### Quoted passage
Accordingly, the Court found that “liability could be premised on outrageous conduct such as that alleged [in the instant case].” Id. at 740 (emphasis added).

[1-13]  ADEQUACY OF CLAIM: Next, the Court considered the Respondent’s argument: “[E]ven if it is held the direct recipient of allegedly outrageous conduct may bring suit based upon the tort of outrage, the claim here stated is inadequate.” Id. at 740, 565 P.2d 1173.

The Court concluded that “[w]ith the limitations in mind, the trial court first determines whether the defendant’s conduct may reasonably be regarded as so extreme and outrageous as to permit recovery.” Id. at 740.

The Court then addressed the law regarding positions of authority, relationship between the parties, and issues regarding physical proximity to those making racial slurs and comments.

[1-14]  PLAINTIFF’S SUSCEPTIBILITY TO RACIAL SLURS & OTHER DISCRIMINATORY CONDUCT: Lastly, the Court considered the “defendants’ contention that plaintiff, as a truckdriver must have become accustomed to such abusive language.” Id. at 742, 565 P.2d 1173.

The Court concluded that “[i]t is for the trier of fact to determine, taking into account changing social conditions and plaintiff’s own susceptibility, whether the particular conduct was sufficient to constitute extreme outrage.” Id.

Conclusion
-CONCLUSION-

[1-15]  PLAINTIFF’S EMOTIONAL DISTRESS CLAIM WITHIN PARAMETERS OF TORT OF OUTRAGE: The Court first declared that “[i]n determining whether to dismiss appellants’ claim, this court must consider respondent’s challenge within the framework of CR 12(b)(6).” Id. at 742.

Accordingly, the Court held as follows:

Viewed in this light, appellant’s claim that he was subjected to intentional or reckless conduct on the part of respondent which was beyond all reasonable bounds of decency and caused him severe emotional distress by reason of acts of intimidation, demotions, humiliation in public and exposure to scorn and ridicule, when respondent’s agents knew or should have known that by reason of his Mexican nationality and background he was particularly susceptible to emotional distress as a result of respondent’s conduct, is within the parameters of the tort of outrage as defined by our cases and the Restatement (Second) of Torts § 46(1).

Id. at 742-43, 565 P.2d 1173.

Accordingly, the Court reversed the trial court’s judgment of dismissal. Id. at 743.



NOTABLES & IMPLICATIONS:

1. CONCURRENCE — IN THE RESULT ONLY (JUDGES STAFFORD, HICKS & BRACHTENBACH)

In this case, Judge Stafford wrote a concurrence in result only wherein Judges Hicks and Brachtenbach concurred; Stafford asserted, in part, as follows:

We cannot say, as a matter of fact or a matter of law, that the alleged conduct in this case is the equivalent of the tort of outrage. It is actionable only, if after considering all of the surrounding circumstances, a jury concludes that the conduct is so outrageous in character, and so extreme in degree, as to go beyond all possible bounds of decency and should be regarded as atrocious and utterly intolerable in a civilized society. We hold only that the allegations, if proved, provide a jury question. Restatement (Second) of Torts § 46 comment h.

### Data segment
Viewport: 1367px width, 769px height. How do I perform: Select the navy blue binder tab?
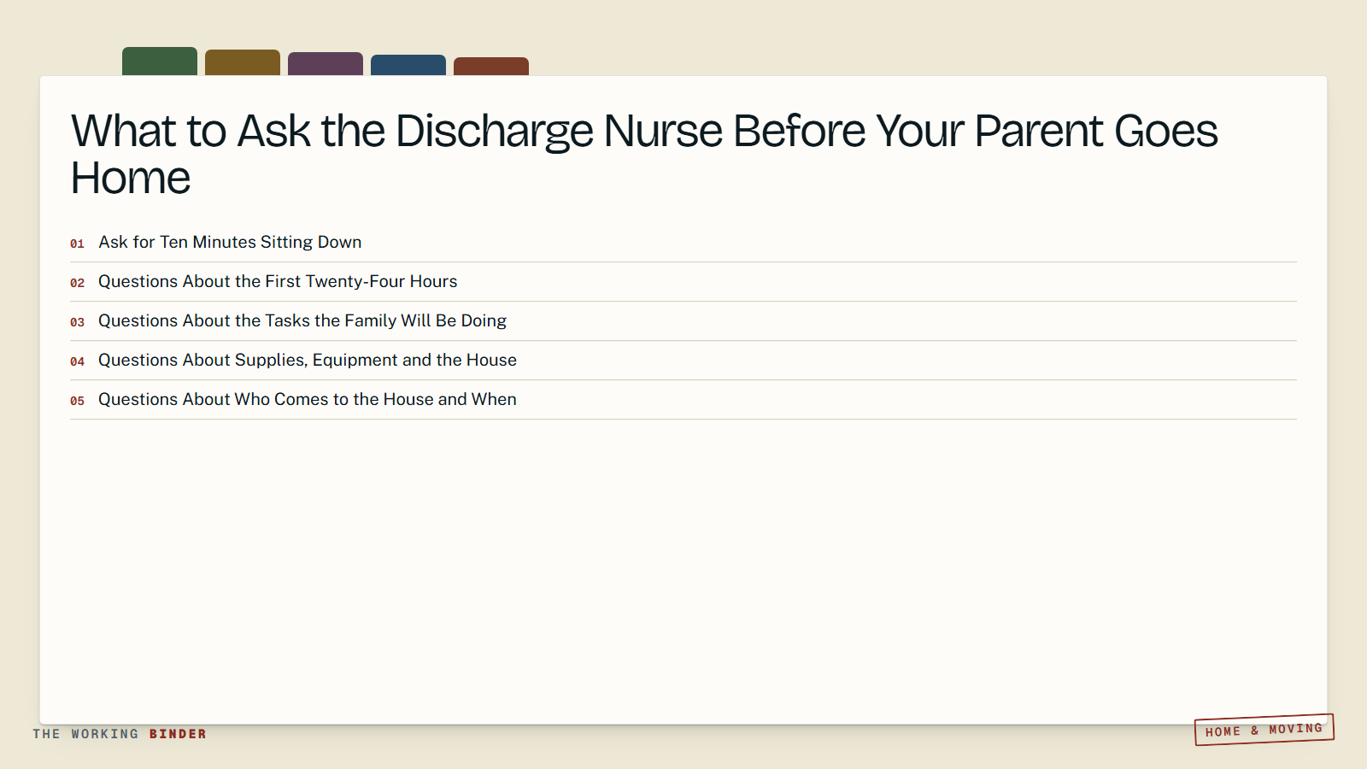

### Your objective
Continue the case summary on the tort of outrage from the end of the quoted Stafford concurrence.

### Result of the task
Id. at 744-45, 565 P.2d 1173.

2. HISTORY OF THE TORT OF OUTRAGE

“Liability for outrage is of ancient lineage.” Id. at 738, 565 P.2d 1173. “The law in the classical age of the Roman Empire allowed recovery for outrage or insult as the delict of ‘iniuria.’ ” Id. “It required an intent to insult and that anger be shown as soon as the facts were known. Intent to insult, however, could be presumed from the facts, which spoke for themselves.” Id. at 738-39.

“Defamation under Roman law was also a case of ‘iniuria,’ where the basis of liability was not loss of reputation but outrage to feelings.” Id. at 739. “Publication to a third party was thus arguably unnecessary.” Id. (citing W. Buckland and A. McNair, Roman Law and Common Law 295-300 (1936)).

“Acceptance of the tort of outrage has undergone a remarkable evolutionary process in the United States in a relatively short time.” Id. at 739, 565 P.2d 1173. “Section 46 of the Restatement of Torts in its original form stated flatly there was no liability for the intentional infliction of emotional distress, or for bodily harm resulting from it, except in cases of assault and of the special liability of carriers covered in section 48.” Id. “This position was reversed in the 1948 supplement and the comments were completely rewritten.” Id. (citing Restatement (Second) of Torts § 46 at 21 (Tent. Draft No. 1, 1957)).

“The Restatement and courts supporting it have since drastically changed their position, from denial of liability for intentionally inflicting emotional distress to the allowance of liability against one who intentionally caused emotional distress without privilege to do so, and later to the present rule which requires that the conduct be extreme and outrageous Before liability will attach.” Id. (citing Pakos v. Clark, 253 Or. 113, 453 P.2d 682 (1969)).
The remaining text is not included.